My friend Joanie, who owns the legendary Iron Gate Lounge on East Sixth, reminds me of Tony's Southern Comfort Restaurant directly across the street. I pay a visit during lunch, and Tony's doesn't disappoint. Golden-fried to order, the fried-chicken special comes in dark and white, juicy, well-spiced, and served with choice of two sides. What's more, Tony's menu actually features chicken and waffles, with your choice of one breast or three wings served alongside a Belgian waffle with syrup. The origin of this unique combination is puzzling. I turn to my brilliant colleague John T. Edge, director of the Southern Foodways Alliance at the University of Mississippi. In his marvelous little book Fried Chicken: An American Story, he unearths several "conflicting views" of the origin of the chicken-and-waffle phenomenon: as Sunday breakfast in Virginia, as a dish native to Louisiana, as "a traditional breakfast of Southern black folks," as a traditional Harlem staple with possible roots in Alabama, and as a popular dish among the Pennsylvania Dutch (this one I had heard before from former chef Jodene Faux, a Pennsylvania Dutch descendant). I say hurray for Tony's.

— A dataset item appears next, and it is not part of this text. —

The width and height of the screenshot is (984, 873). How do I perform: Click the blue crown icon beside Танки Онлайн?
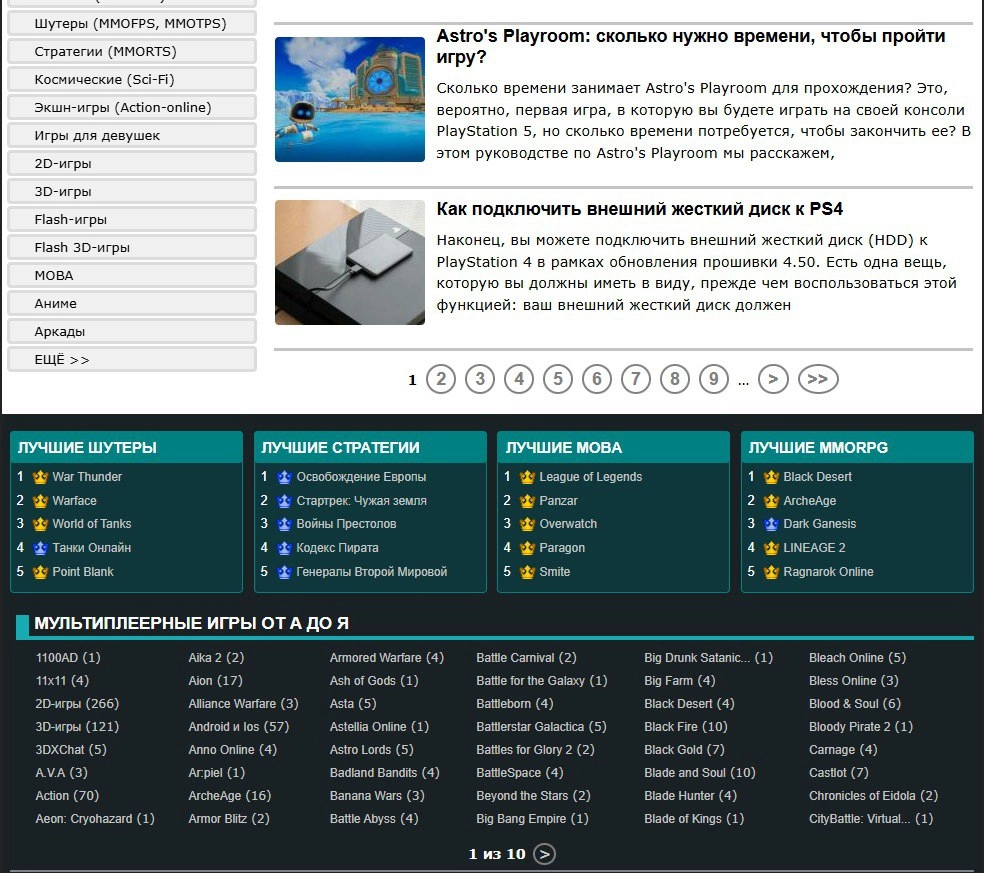(40, 548)
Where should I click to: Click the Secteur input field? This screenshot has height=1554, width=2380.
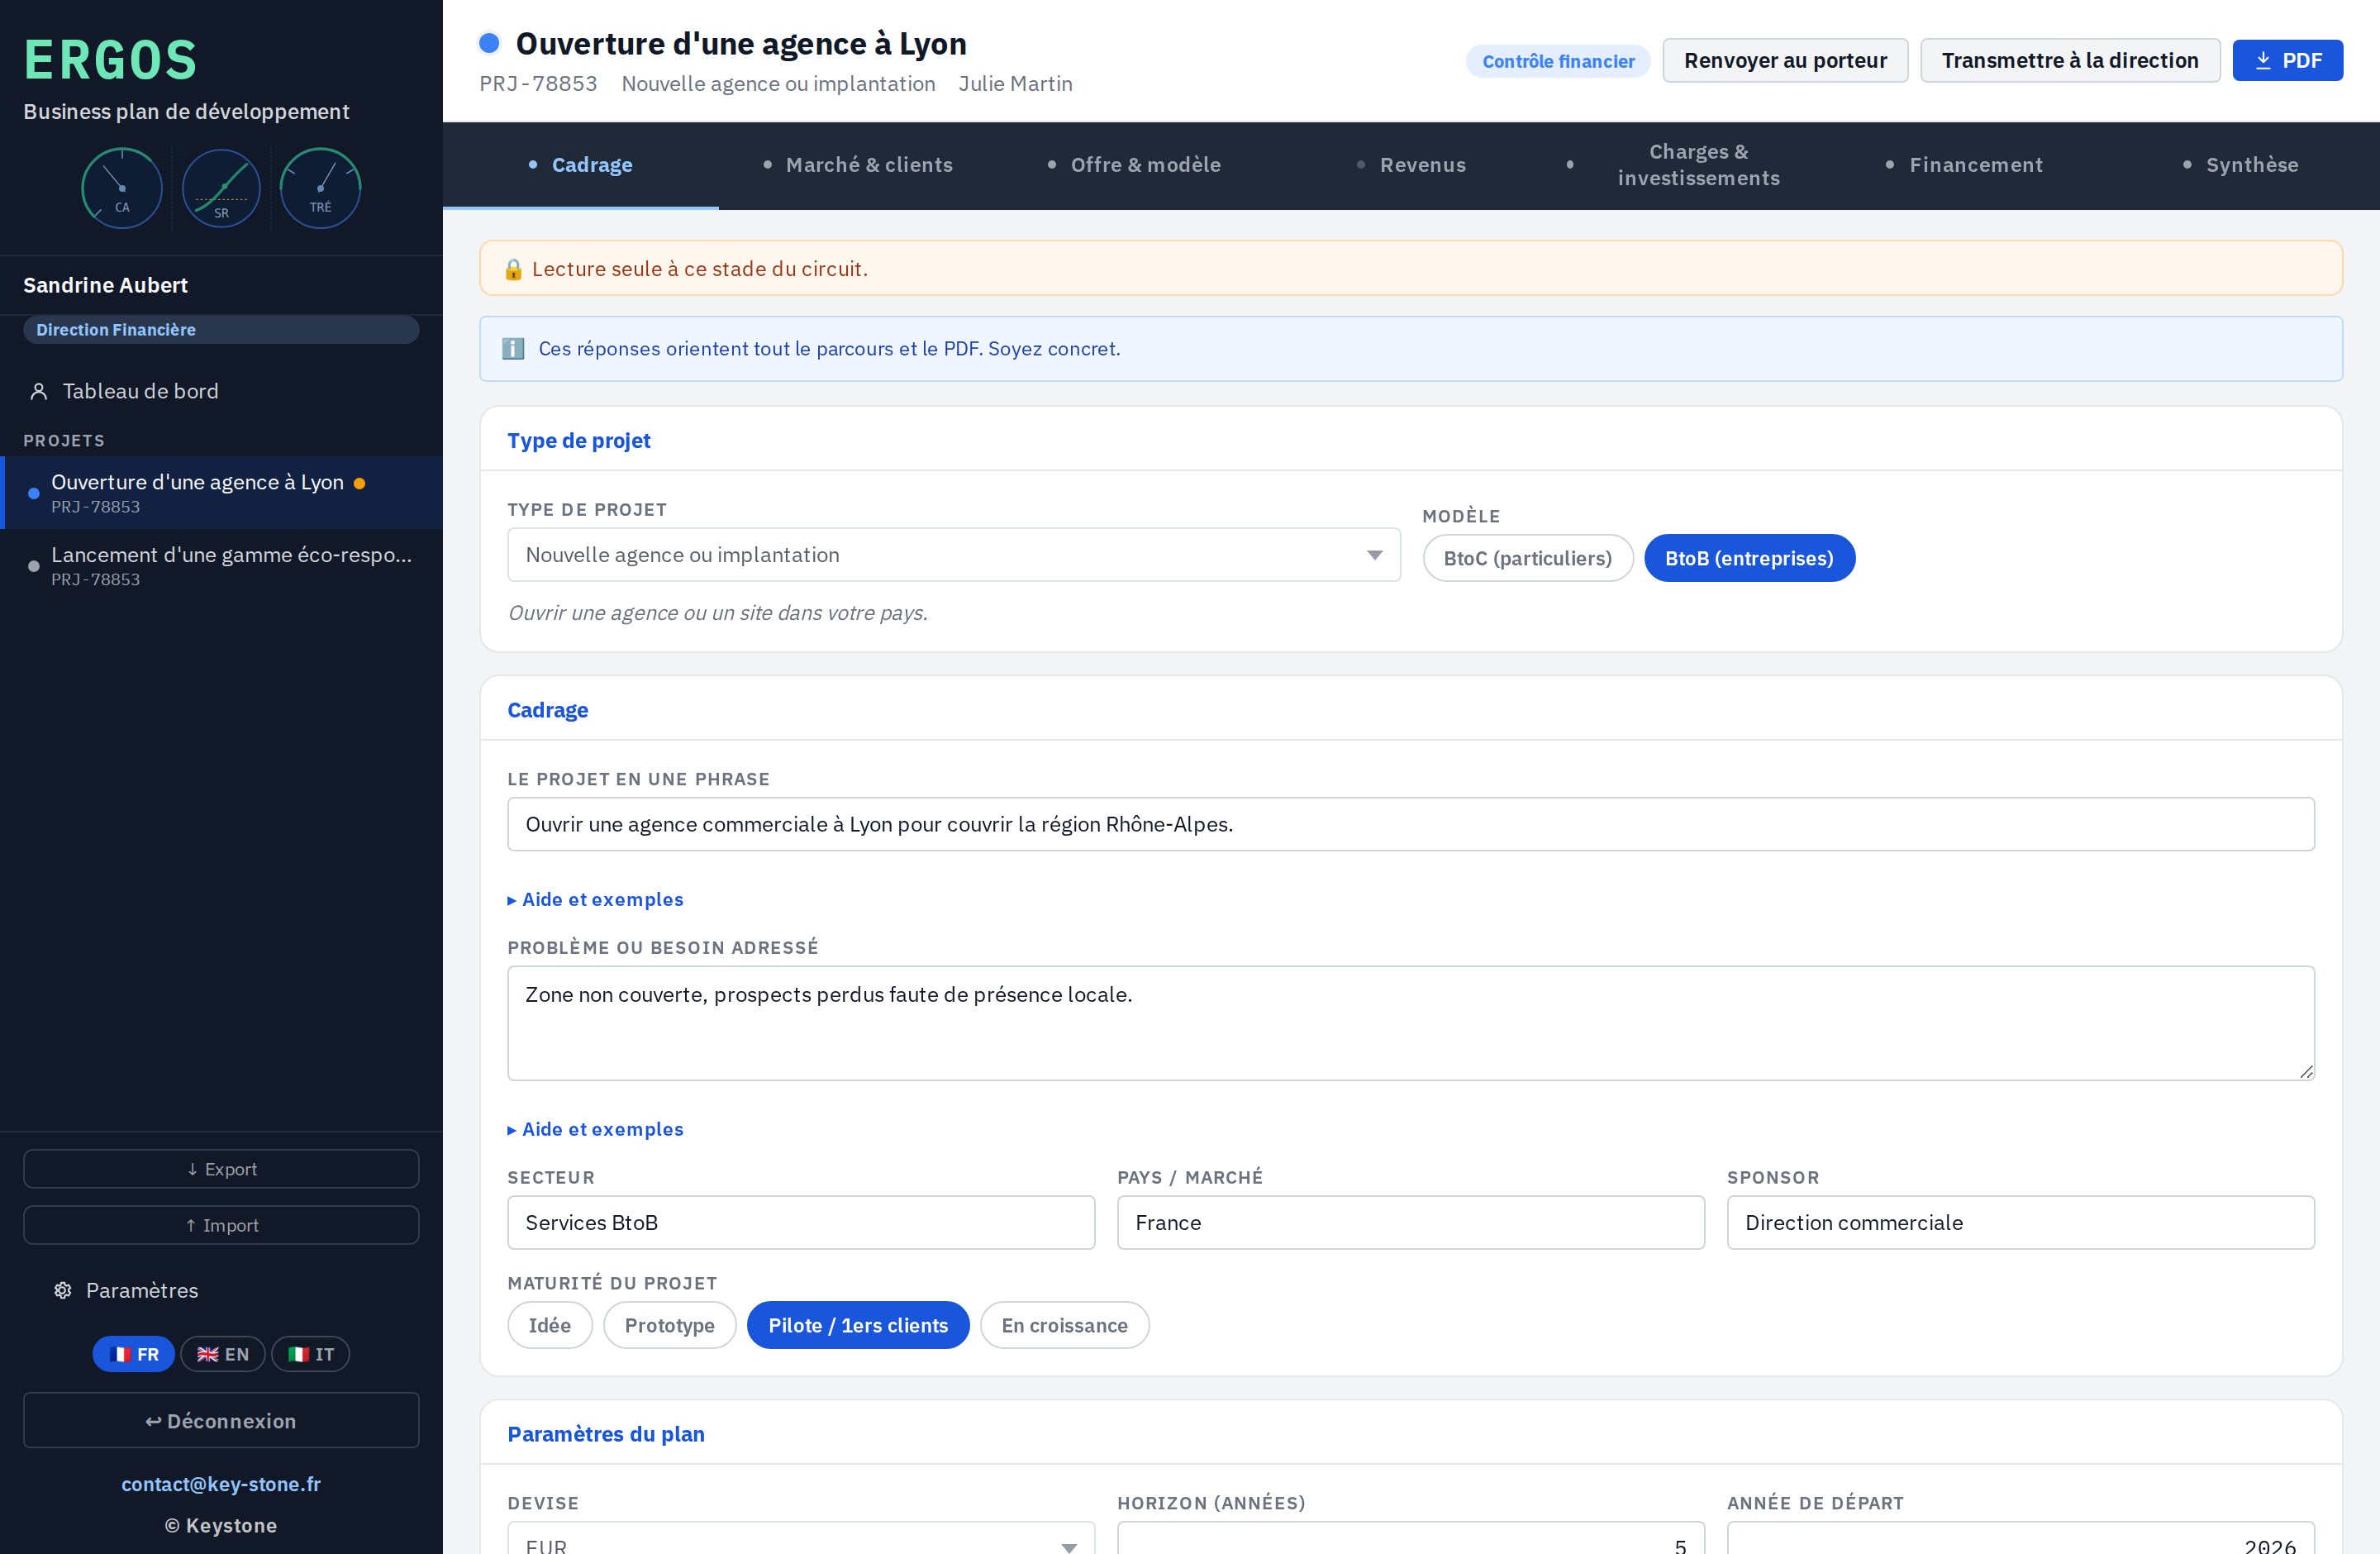(801, 1222)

In search of more surprises, I start looking into fancier places, those that serve upscale twists on American classics. The Woodland, Moonshine, Blue Star Cafeteria, El Gringo, or South Congress Cafe don't serve fried chicken on the bone, but only variations of the breast filet. By pure chance, I came to learn that Jasper's, the new restaurant at the Domain, owned by Texas celebrity chef Kent Rathbun, serves fried chicken during weekend lunches.
"It's my grandmother's recipe," says Rathbun with pride, and rightly so. Served over a mound of garlicky mashed potatoes, his pan-fried chicken is ever-so-lightly coated in seasoned flour, then fried to order to a luscious golden in a cast-iron skillet, rendering all the fat and leaving a crispy, light skin crust that left me swooning. Crispy fried skin, whether it is from chicken, turkey, fish, or pork, is one of my downfalls. I can eat chicharrones mercilessly, and I could chow pounds of that awesome crispy fish skin they use as a garnish at Uchi, all while watching the game and drinking a beer. Jasper's corporate chef, Aaron Staudenmaier, a young talent who is an absolute charmer, shares this passion with me. "I grew up in a family where crispy roasted chicken skin is a highly prized commodity," he tells me. "So I take great care to see that chef Rathbun's chicken is made properly." And I am ever so grateful to both of them, for I have found fried-chicken nirvana. I am proclaiming Jasper's as the very best fried chicken in Austin, until someone else proves me wrong.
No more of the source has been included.